Robots: Humans' Dependable Helpers

Research and Development in Robotic Systems

Determination of Verified Thresholds for Safe Human-Robot Collaboration

© Photo Fraunhofer IFF

Humans and robots will be sharing work areas more and more frequently in the near future and often working together hand-in-hand. Generally, the biomechanical load on humans in the event of contact must be safely limited to a tolerable level. Humans may not be injured.

The institutions for statutory accident insurance and prevention as well as users of human-robot collaboration and robot manufacturers are agreed that the maximum load for humans in the event of human error or technical malfunctions may not exceed a harmless minor injury, e.g. slight swelling or hematomas but no injury of the epidermis such as a slight abrasion. Moderately severe pain is defined as another threshold. No verified thresholds that can be used to demonstrate a tolerable load on humans in the case of a collision with a robot are available for occupational safety.

The Fraunhofer IFF has developed a test setup with a pendulum, which has been approved by an ethics commission. It allows collision tests with human subjects for the first time to determine maximum load. In close collaboration with physicians from Otto von Guericke University Hospital, select areas of the human subject’s bodies are struck systematically with varying energy. The pendulum mass, the collision speed and the impactor’s geometry are varied during tests with human subjects. Every test is concluded the moment one of the loads classified as tolerable or moderately severe pain occurs.
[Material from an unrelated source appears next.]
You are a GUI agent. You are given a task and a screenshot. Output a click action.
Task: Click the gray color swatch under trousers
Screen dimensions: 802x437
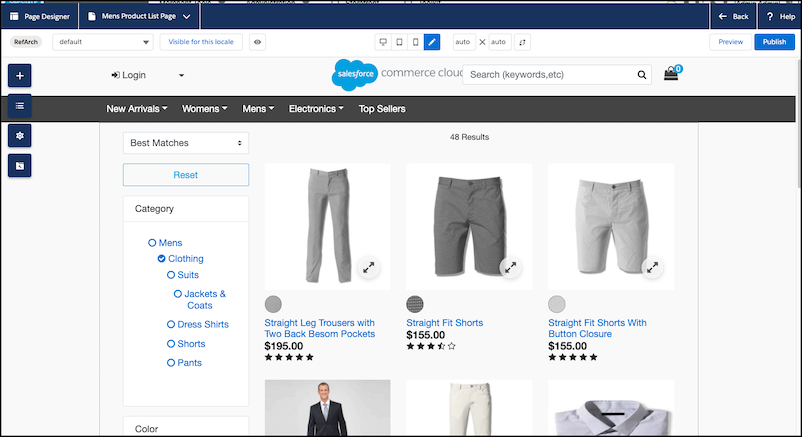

The maximum loads such as force, pressure or impact energy ascertained during the tests with human subjects can be used subsequently to define verified thresholds. Thus, the Fraunhofer IFF is making an important contribution to defining verified maximum loads, the future benefits of which will go far beyond human-robot collaboration.

The findings will be incorporated in internationally relevant standards and define maximum loads in human-robot collaboration.